[lbo-talk] Krugman: Despair over financial policy (re: Geithner plan to buy up toxic assets)

Ira Glazer ira.glazer at gmail.com
Sun Mar 22 14:37:48 PDT 2009


http://krugman.blogs.nytimes.com/2009/03/21/despair-over-financial-policy/

The Geithner plan has now been leaked in detail<http://www.nytimes.com/2009/03/21/business/21bank.html?hp>. It’s exactly the plan that was widely analyzed — and found wanting — a couple of weeks ago. The zombie ideas<http://krugman.blogs.nytimes.com/2009/03/03/zombie-financial-ideas/>have won.

The Obama administration is now completely wedded to the idea that there’s nothing fundamentally wrong with the financial system — that what we’re facing is the equivalent of a run on an essentially sound bank. As Tim Duy<http://economistsview.typepad.com/timduy/2009/03/when-does-faith-in-financial-engineering-wane.html>put it, there are no bad assets, only misunderstood assets. And if we get investors to understand that toxic waste is really, truly worth much more than anyone is willing to pay for it, all our problems will be solved.

To this end the plan proposes to create funds in which private investors put in a small amount of their own money, and in return get large, non-recourse loans from the taxpayer, with which to buy bad — I mean misunderstood — assets. This is supposed to lead to fair prices because the funds will engage in competitive bidding.

But it’s immediately obvious, if you think about it, that these funds will have skewed incentives.
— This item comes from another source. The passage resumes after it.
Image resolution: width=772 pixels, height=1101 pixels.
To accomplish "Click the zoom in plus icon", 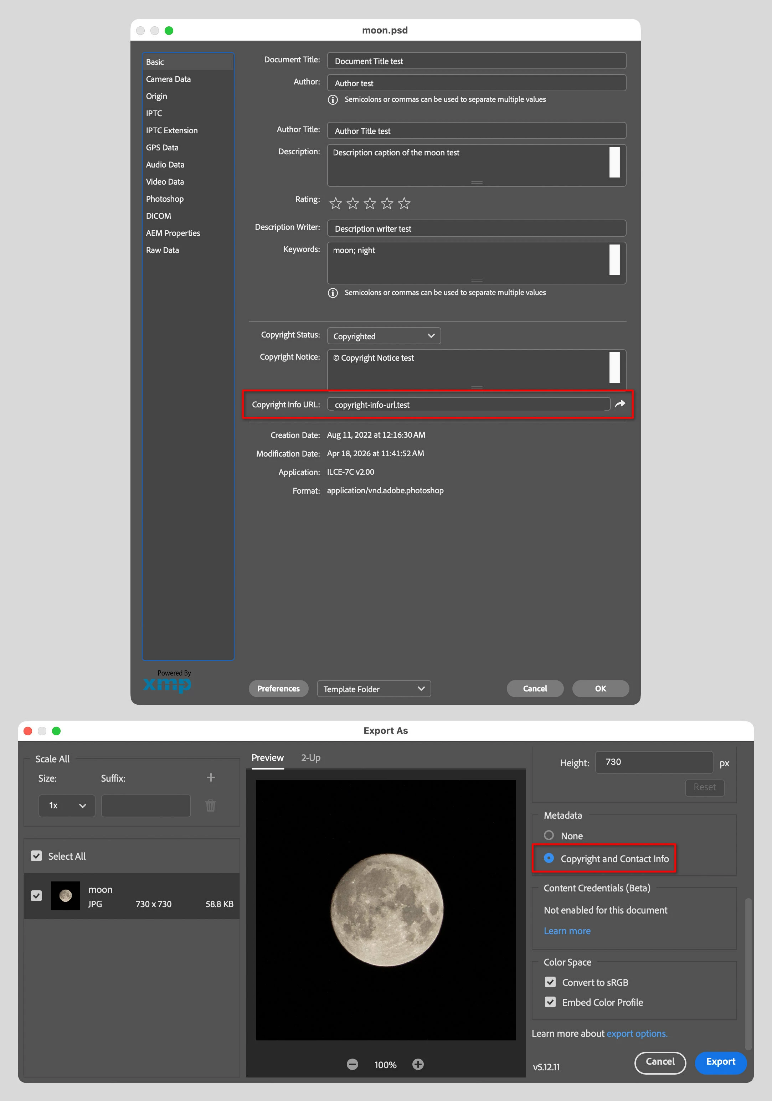I will (x=418, y=1064).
In effect, Treasury will be creating — deliberately! — the functional equivalent of Texas S&Ls in the 1980s: financial operations with very little capital but lots of government-guaranteed liabilities. For the private investors, this is an open invitation to play heads I win, tails the taxpayers lose. So sure, these investors will be ready to pay high prices for toxic waste. After all, the stuff *might* be worth something; and if it isn’t, that’s someone else’s problem.

Or to put it another way, Treasury has decided that what we have is nothing but a confidence problem, which it proposes to cure by creating massive moral hazard.

This plan will produce big gains for banks that didn’t actually need any help; it will, however, do little to reassure the public about banks that are seriously undercapitalized. And I fear that when the plan fails, as it almost surely will, the administration will have shot its bolt: it won’t be able to come back to Congress for a plan that might actually work. What an awful mess.